Let’s look at our original five goals and which metrics/tools we should be using to measure ROI.

  • Increased Brand Awareness 
    • Check reach and overall engagement metrics in your social media analytics to see if reach has increased.
    • Use tools to track brand mentions and determine if positive mentions increased.
  • Increased Website Traffic
    • Check Google Analytics for an increase in website traffic.
    • Check referral source to determine if the top referring sources of website traffic are coming from social media networks.
  • Gain New Leads
    • Check CRM database for any new leads and lead sources (if from social media).
    • Track post click engagements to see how many clicks are leading from social media to landing pages.
  • Find New Influencers
    • If any new contracts with influencers were signed.
    • Check Excel doc for any progress on relationship building with influencers.
  • Generate Sales From Social Posting
    • Check social media ad campaigns for ROI.
    • Track user visits to connect referral source, to landing page, to conversion.
    • Use Google Analytics to track if any sales goals were achieved.

5. Keep Tracking Your Social Media Metrics

Whether or not your goals were met within the desired timeline, it’s important to keep tracking social media metrics.

A lot can change on social media so have a clear vision of what is going on, all of the time, and when ROI opportunities arise.
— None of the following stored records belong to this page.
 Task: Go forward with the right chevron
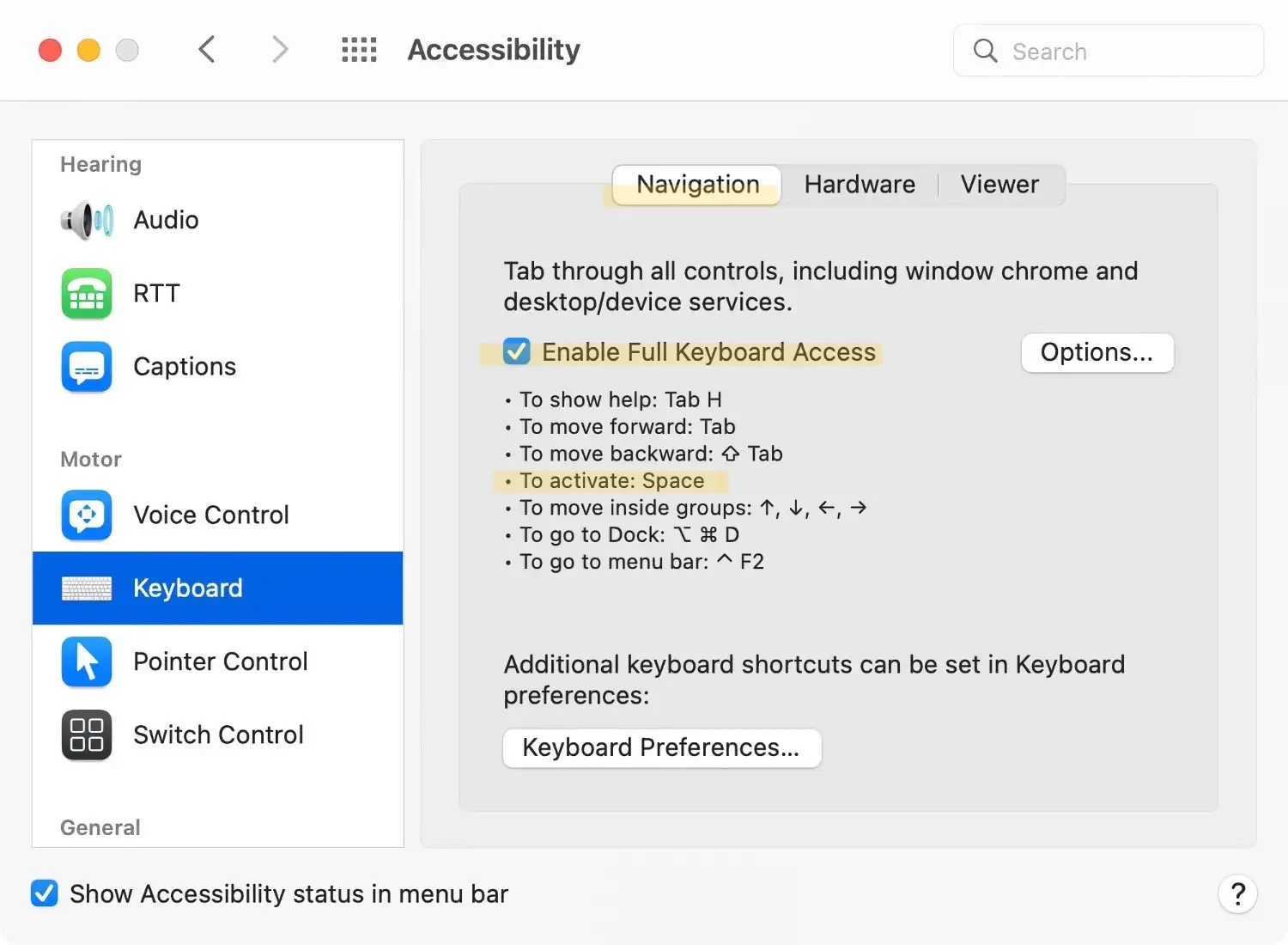coord(280,50)
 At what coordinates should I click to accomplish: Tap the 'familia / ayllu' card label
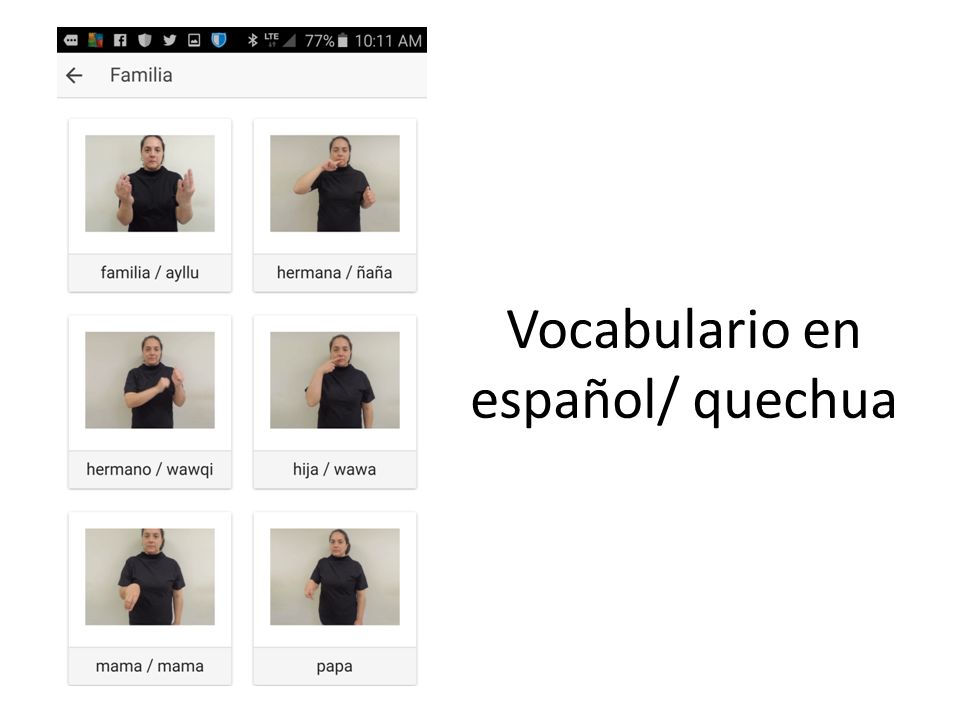point(150,272)
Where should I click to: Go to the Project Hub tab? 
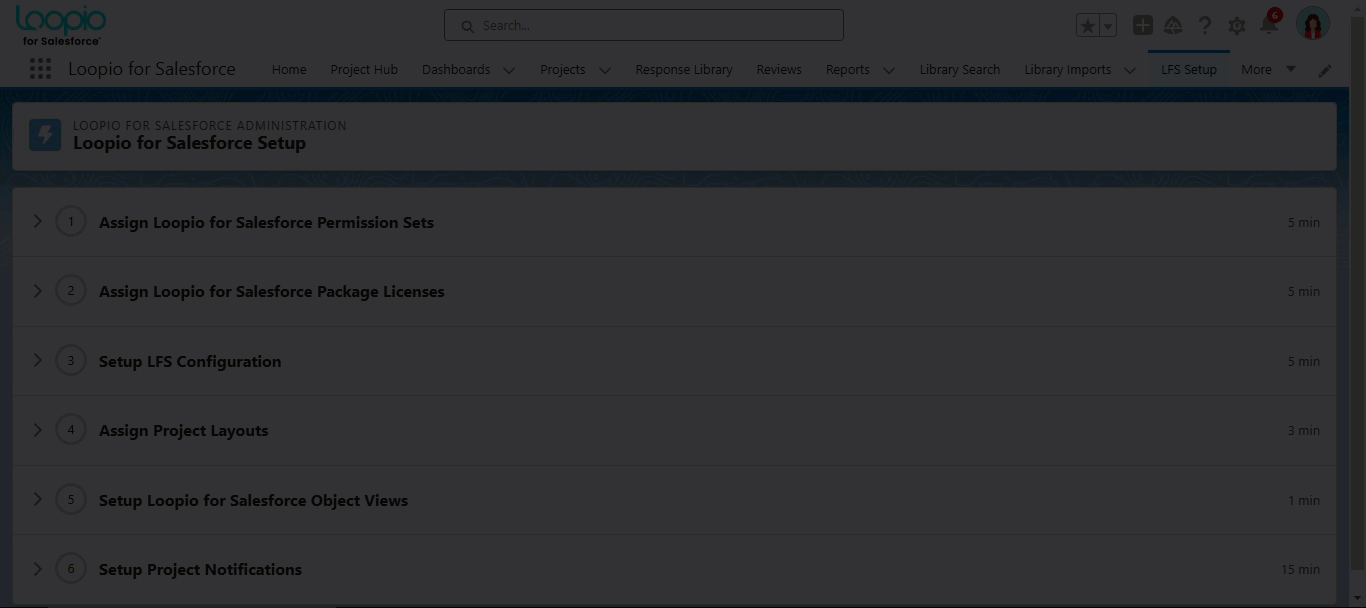click(x=364, y=70)
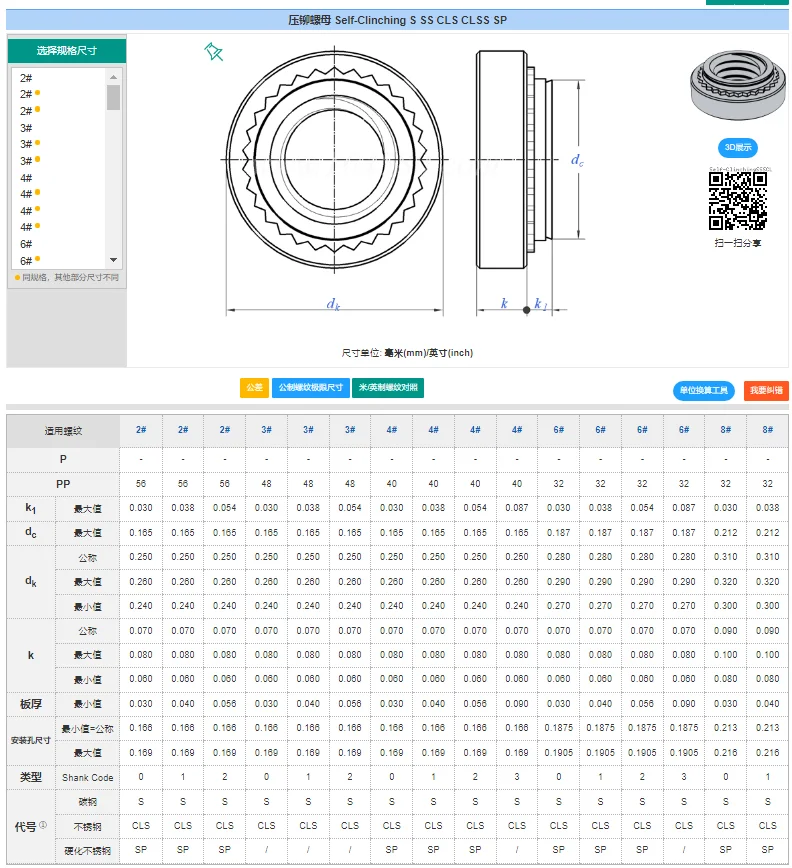The height and width of the screenshot is (868, 792).
Task: Click the self-clinching nut 3D thumbnail
Action: 731,90
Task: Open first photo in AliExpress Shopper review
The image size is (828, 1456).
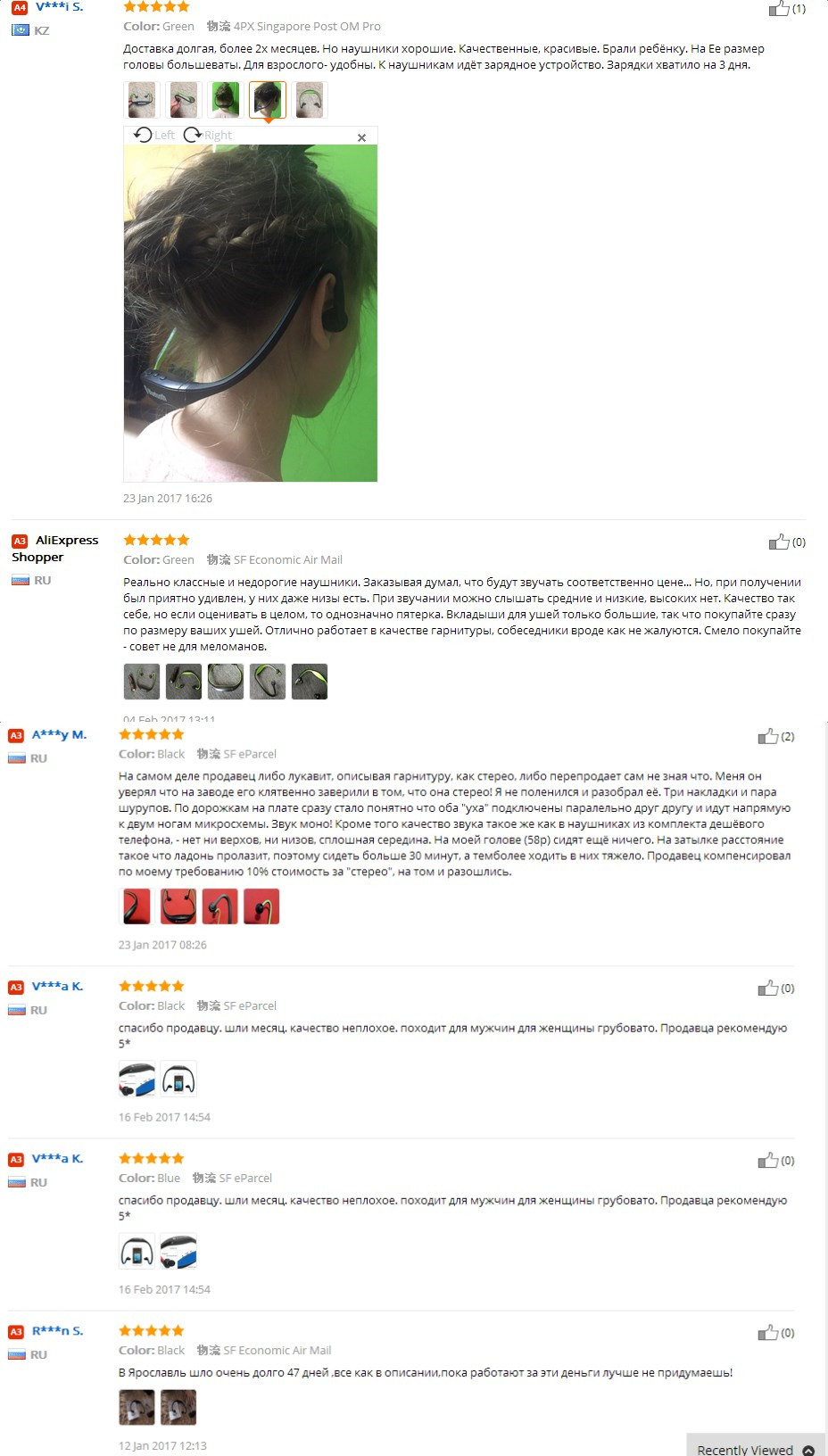Action: [141, 682]
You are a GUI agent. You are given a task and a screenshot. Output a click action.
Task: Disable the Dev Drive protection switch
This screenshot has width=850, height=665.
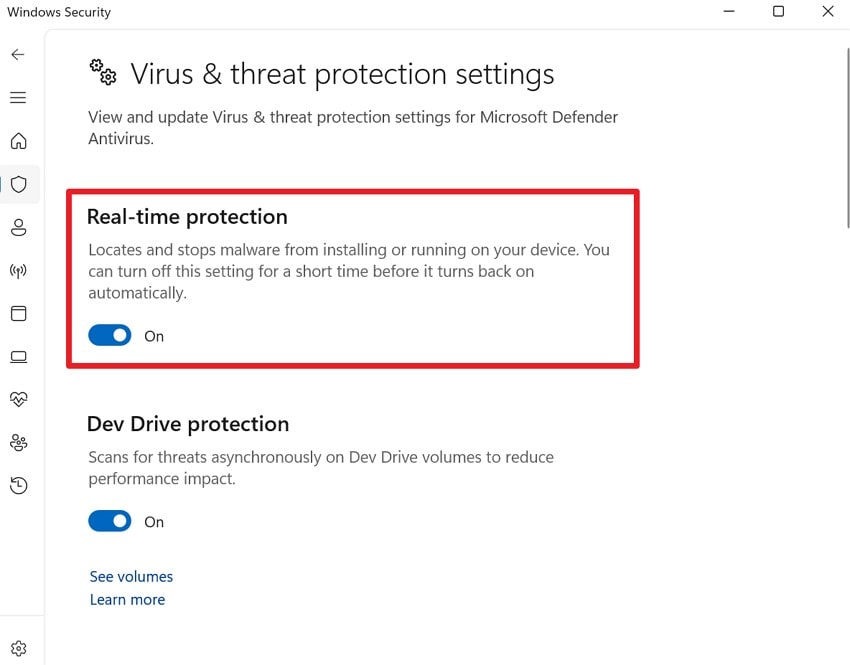click(110, 522)
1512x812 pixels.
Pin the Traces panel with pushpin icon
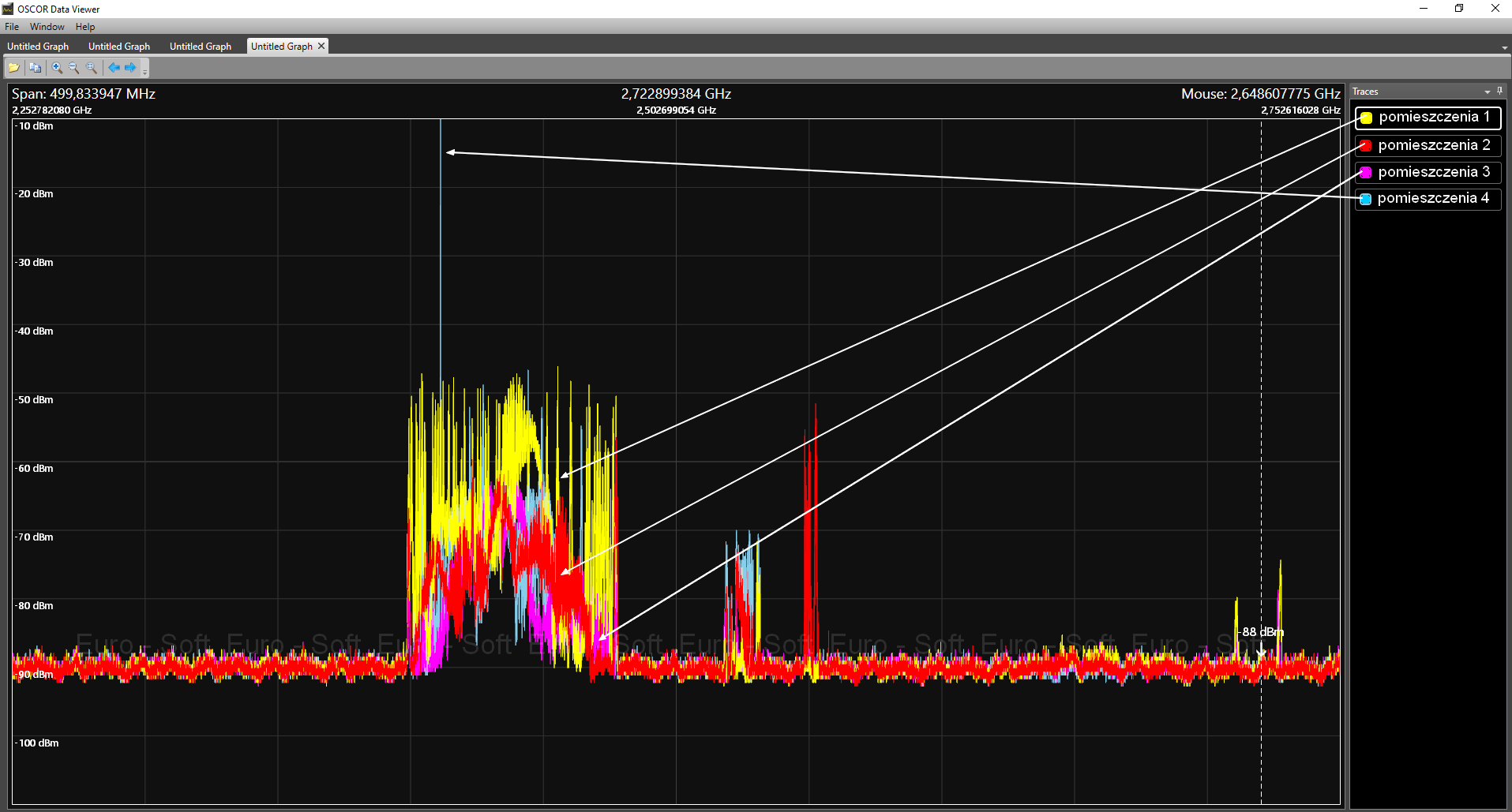[x=1499, y=92]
When I say a lot can change, I mean groundbreaking things like:

  • What kind of conversations people are having about your brand, whether positive or negative.
  • If there are any new and potential influencers you should connect with that are talking about your brand.
  • Learning what kind of post content your fans like best (image, text, video, short text, long text, etc.).
  • What days you’re receiving the most engagement on so you can focus your efforts on the days and times that matter most.
  • What kind of messaging you’re putting out there and what kind of messaging followers are digesting – does it align?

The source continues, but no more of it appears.